(Dataset entries)
==========

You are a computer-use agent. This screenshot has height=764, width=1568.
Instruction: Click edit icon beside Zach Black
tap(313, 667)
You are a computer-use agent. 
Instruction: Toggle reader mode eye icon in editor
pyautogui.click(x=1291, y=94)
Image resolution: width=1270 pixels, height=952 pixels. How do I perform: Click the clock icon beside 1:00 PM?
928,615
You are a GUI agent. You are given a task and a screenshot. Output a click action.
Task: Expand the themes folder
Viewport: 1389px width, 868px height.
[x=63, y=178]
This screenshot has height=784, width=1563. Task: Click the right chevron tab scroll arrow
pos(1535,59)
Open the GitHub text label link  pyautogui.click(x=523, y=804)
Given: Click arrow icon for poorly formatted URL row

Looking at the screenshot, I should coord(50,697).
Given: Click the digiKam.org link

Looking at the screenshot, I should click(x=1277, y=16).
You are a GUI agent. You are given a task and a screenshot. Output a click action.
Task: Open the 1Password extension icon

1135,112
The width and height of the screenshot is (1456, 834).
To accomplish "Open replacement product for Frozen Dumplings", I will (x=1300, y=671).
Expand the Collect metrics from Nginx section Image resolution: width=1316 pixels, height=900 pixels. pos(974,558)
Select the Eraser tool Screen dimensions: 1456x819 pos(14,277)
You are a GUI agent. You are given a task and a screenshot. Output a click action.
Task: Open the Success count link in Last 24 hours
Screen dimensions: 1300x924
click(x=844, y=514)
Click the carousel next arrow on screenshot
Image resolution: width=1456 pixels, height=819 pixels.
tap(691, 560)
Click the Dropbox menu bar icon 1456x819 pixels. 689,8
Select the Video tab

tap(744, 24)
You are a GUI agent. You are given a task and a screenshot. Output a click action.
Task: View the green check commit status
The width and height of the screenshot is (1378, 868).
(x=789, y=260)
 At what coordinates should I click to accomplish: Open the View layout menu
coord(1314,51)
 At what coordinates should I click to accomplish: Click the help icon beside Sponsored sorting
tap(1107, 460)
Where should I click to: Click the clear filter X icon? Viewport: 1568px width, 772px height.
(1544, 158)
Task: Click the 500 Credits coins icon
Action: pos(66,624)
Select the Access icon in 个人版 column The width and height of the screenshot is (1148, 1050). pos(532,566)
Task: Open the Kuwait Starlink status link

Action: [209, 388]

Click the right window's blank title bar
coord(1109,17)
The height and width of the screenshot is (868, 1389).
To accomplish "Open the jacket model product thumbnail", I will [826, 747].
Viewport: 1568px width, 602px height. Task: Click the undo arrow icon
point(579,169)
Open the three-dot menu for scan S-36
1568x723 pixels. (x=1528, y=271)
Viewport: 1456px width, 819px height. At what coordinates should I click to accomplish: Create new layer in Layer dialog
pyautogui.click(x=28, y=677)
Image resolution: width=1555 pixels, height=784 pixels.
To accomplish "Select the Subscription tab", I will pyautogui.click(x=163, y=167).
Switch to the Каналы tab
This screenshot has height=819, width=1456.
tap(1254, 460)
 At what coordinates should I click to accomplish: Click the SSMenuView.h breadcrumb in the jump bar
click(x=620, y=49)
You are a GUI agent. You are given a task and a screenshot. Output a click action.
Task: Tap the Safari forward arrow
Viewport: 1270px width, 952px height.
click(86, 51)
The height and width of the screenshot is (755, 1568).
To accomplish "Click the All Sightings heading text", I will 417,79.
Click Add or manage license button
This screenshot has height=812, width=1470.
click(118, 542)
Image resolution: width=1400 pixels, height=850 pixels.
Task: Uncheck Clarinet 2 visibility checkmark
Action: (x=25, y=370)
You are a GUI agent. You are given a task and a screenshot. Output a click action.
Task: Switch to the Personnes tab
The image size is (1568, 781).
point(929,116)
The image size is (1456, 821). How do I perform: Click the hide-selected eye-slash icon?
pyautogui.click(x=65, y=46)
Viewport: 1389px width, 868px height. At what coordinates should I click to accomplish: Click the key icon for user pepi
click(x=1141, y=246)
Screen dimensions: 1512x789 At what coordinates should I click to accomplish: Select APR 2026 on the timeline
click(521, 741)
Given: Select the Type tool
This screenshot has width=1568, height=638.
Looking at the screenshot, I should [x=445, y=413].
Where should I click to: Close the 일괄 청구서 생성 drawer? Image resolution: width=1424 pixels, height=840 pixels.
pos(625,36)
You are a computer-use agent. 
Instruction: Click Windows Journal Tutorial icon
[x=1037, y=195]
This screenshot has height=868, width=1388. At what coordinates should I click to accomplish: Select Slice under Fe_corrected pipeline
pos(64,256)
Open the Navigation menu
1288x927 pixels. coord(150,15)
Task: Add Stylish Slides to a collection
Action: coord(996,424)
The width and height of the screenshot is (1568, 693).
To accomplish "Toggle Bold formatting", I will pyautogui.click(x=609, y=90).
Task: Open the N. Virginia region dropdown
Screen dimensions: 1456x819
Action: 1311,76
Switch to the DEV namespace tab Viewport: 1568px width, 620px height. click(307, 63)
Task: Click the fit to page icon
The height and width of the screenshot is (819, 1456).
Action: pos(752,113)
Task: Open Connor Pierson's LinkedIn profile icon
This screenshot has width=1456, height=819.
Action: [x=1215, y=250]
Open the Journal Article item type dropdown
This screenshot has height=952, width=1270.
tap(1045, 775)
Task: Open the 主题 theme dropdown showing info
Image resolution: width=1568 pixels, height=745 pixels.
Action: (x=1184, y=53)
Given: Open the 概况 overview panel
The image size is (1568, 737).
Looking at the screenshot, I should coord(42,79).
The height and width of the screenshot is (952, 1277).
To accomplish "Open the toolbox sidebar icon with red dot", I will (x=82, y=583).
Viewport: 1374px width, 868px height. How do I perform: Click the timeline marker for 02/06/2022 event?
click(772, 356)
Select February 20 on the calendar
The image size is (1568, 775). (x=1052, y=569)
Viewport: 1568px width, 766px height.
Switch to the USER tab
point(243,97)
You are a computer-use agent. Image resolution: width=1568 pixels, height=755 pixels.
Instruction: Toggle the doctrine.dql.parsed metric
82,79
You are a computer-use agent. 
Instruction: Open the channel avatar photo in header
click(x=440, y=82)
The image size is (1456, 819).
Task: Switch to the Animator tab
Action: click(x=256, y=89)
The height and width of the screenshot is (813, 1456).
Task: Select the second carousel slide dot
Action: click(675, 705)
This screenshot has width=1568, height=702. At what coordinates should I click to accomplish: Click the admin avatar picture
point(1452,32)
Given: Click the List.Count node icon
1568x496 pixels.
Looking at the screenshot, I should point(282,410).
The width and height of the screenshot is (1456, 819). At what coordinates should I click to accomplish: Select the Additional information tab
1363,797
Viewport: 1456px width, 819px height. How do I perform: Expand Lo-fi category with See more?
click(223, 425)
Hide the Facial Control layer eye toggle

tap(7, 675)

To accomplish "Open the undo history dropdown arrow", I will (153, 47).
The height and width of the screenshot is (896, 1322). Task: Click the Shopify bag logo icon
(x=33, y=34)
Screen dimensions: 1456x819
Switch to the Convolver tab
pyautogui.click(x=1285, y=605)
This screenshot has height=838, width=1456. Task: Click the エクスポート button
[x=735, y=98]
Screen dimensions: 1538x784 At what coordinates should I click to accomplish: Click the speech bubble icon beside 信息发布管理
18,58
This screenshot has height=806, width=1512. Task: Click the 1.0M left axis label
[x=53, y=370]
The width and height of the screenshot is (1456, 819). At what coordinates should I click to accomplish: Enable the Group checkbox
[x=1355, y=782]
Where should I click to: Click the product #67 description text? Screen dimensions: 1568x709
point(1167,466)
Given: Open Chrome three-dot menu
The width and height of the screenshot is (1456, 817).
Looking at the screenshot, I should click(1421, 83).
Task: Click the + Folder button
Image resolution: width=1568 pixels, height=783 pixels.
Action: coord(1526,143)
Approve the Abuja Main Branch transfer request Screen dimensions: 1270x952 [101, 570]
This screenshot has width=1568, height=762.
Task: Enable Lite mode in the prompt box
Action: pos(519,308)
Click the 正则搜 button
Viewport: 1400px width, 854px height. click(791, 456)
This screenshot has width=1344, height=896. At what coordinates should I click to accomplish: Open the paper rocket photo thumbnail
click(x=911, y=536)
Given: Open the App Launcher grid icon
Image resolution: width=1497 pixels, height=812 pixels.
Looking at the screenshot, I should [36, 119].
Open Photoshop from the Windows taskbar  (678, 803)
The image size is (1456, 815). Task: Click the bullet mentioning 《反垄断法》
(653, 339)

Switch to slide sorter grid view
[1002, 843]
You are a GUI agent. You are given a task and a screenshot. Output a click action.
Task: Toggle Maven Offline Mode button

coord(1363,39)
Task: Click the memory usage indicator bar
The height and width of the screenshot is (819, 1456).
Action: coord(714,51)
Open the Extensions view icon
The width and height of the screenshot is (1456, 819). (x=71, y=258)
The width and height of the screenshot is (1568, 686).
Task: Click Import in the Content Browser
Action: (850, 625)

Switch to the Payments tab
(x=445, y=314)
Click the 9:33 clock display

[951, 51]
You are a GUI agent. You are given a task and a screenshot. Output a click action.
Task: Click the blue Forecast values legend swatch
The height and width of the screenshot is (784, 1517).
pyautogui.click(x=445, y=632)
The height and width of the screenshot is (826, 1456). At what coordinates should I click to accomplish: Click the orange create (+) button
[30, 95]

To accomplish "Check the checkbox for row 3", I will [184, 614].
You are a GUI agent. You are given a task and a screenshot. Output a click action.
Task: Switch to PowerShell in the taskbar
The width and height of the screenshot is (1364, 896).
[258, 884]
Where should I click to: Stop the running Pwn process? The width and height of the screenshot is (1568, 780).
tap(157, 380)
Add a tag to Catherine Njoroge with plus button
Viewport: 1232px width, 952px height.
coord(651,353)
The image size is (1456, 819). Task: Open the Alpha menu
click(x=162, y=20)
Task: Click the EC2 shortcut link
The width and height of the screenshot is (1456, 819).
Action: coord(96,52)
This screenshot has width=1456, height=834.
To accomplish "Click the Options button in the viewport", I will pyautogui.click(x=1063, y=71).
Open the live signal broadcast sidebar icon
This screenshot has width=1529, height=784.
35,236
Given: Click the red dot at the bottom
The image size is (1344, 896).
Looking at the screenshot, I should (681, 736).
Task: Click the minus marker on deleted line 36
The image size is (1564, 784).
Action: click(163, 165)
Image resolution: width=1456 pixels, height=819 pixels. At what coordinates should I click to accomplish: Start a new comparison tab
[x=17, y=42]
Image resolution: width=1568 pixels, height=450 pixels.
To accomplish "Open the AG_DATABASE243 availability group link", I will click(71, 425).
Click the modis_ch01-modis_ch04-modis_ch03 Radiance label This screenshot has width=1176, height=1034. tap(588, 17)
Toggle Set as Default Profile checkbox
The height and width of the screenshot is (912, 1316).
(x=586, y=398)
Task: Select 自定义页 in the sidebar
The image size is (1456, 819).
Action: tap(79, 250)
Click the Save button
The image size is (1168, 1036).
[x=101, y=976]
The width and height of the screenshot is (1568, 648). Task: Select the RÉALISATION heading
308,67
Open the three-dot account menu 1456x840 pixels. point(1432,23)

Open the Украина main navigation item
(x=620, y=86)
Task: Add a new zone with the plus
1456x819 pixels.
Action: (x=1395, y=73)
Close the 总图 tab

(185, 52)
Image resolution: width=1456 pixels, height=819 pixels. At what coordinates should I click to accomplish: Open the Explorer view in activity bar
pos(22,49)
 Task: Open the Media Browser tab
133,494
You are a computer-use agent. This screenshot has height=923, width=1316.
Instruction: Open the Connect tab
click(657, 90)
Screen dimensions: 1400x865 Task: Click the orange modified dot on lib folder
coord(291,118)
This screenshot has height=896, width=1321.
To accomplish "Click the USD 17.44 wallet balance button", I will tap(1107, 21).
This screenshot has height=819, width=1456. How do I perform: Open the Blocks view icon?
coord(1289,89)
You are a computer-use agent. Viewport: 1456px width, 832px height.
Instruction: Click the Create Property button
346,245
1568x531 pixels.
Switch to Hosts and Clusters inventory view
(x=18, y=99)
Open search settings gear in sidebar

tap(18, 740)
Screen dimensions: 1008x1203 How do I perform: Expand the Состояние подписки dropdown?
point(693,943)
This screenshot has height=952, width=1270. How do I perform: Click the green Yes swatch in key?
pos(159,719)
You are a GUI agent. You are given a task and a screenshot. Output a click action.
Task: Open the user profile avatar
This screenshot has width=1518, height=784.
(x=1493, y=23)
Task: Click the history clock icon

==========

Problem statement:
What is needed is every line from the data above that includes the string "history", copied out.

Output below:
To accomplish "Open the undo history dropdown arrow", I will (153, 47).
Task: Click the history clock icon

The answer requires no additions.